#### 本文
##########

たとえば財務省理財局発表の数字は、普通国債670兆円、財投債111兆円、借入金等62兆円、政府短期証券117兆円を合計して960兆円となる。一方で主計局の数字は、普通国債670兆円、借入金等25兆円、地方債務200兆円の合計で895兆円だ。
理財局は、財投債や政府短期証券をカウントし、地方債務はカウントしていない。主計局は、財投債や政府短期証券をカウントせず、地方債務をカウントする。借入金等の数値は理財局が主計局より大きいが、主計局はその差の多くを地方債務とカウントしている。
いずれにしても、普通国債はわかるとして、財投債、借入金、政府短期証券はあまり聞いたことがないという人も多いだろう。政府はそれらをどのように使い分けているのか。
財投債は、政府系金融機関や特殊法人などへ資金を流すための調達方法で、見かけ上は普通国債と全く区別がない。
借入金は、各省の特別会計が財務省から借りたりするときに使われる。この多くは、総務省の交付税特別会計が財務省や民間金融機関から借り入れたもの。交付税特別会計自体が地方へ資金を流すためのものなので、主計局ではその特別会計の借金は地方の借金と考えて、地方債務に計上している。
ただし、借入金の大半は、政府が政府から借りているので、夫婦の貸し借りみたいに、国民との関係で言えば借金とはいえない。

##########

#### データ欄
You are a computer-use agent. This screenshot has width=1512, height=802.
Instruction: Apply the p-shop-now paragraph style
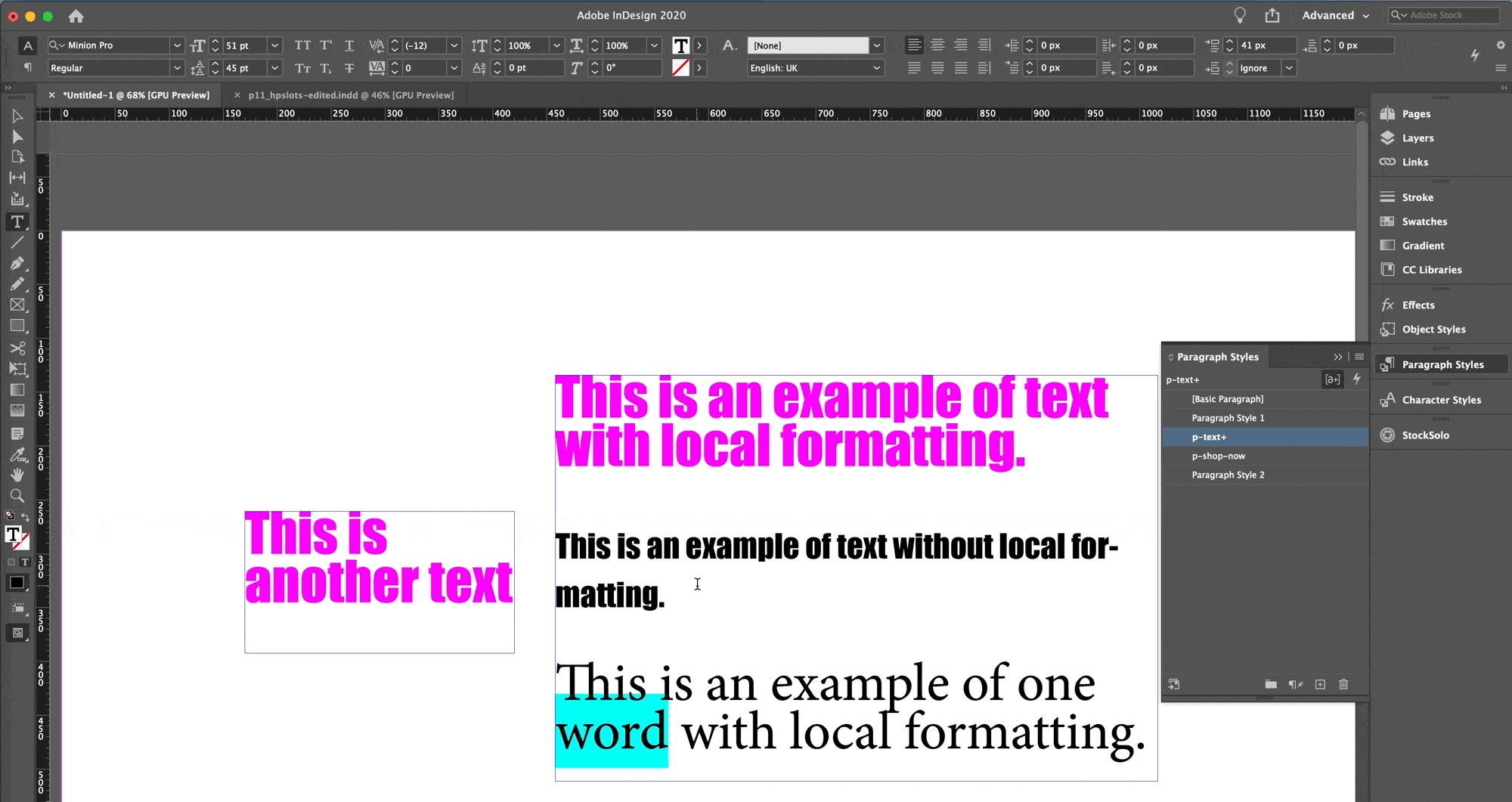tap(1218, 456)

##########

#### やること
1. 政府債務の文章について、次の問いに答えよ。
(a) 財務省理財局の発表では、合計はいくらになるか。
(b) 財投債は、どこへ資金を流すための調達方法か。
(c) 借入金の多くは、どの特別会計が借り入れたものか。
2. 政府債務の文章で、財務省理財局が合計に含めている項目をすべて挙げよ。
3. 政府債務の文章を、最後の文の後から書き継げ。

#### 回答
1.
(a) 960兆円
(b) 政府系金融機関や特殊法人など
(c) 総務省の交付税特別会計

2. 普通国債、財投債、借入金等、政府短期証券

3.
政府短期証券は、外為資金に化けている。政府短期証券で調達した資金を外債投資しているのだ。借金して財テクしているようなものだ。一応名目は為替介入といっているが、変動相場制の先進国で、日本ほど多くの外為資金がある国はない。これは金融機関向けの「公共事業」といわれているが、こんな不透明な借金は早くやめた方がいい。この財テクをやめるだけで、国の借金は117兆円も少なくなる。
では、われわれは国の借金を知るのになにを見るのが賢明なのかといえば、国のバランスシートの負債総額を見ればよい。バランスシート上では、普通国債総額が負債計上されず普通国債のうち国の所有分は差し引かれ、借入金も国からのものは控除され民間からのものだけしか計上されない。その一方で、財投債も政府短期証券も、さらにそのほかの債務も包括的にすべて計上されるからだ。
'12年3月末の国の負債合計は1088兆円。ならば、財務省はこのバランスシートの負債合計を発表すればいい。しかし、バランスシート上には負債合計とともに資産合計も出てくる。資産は629兆円。その中身は天下り先への貸付金や出資金なので、財務省はこれを大っぴらには言いたくないのだろう。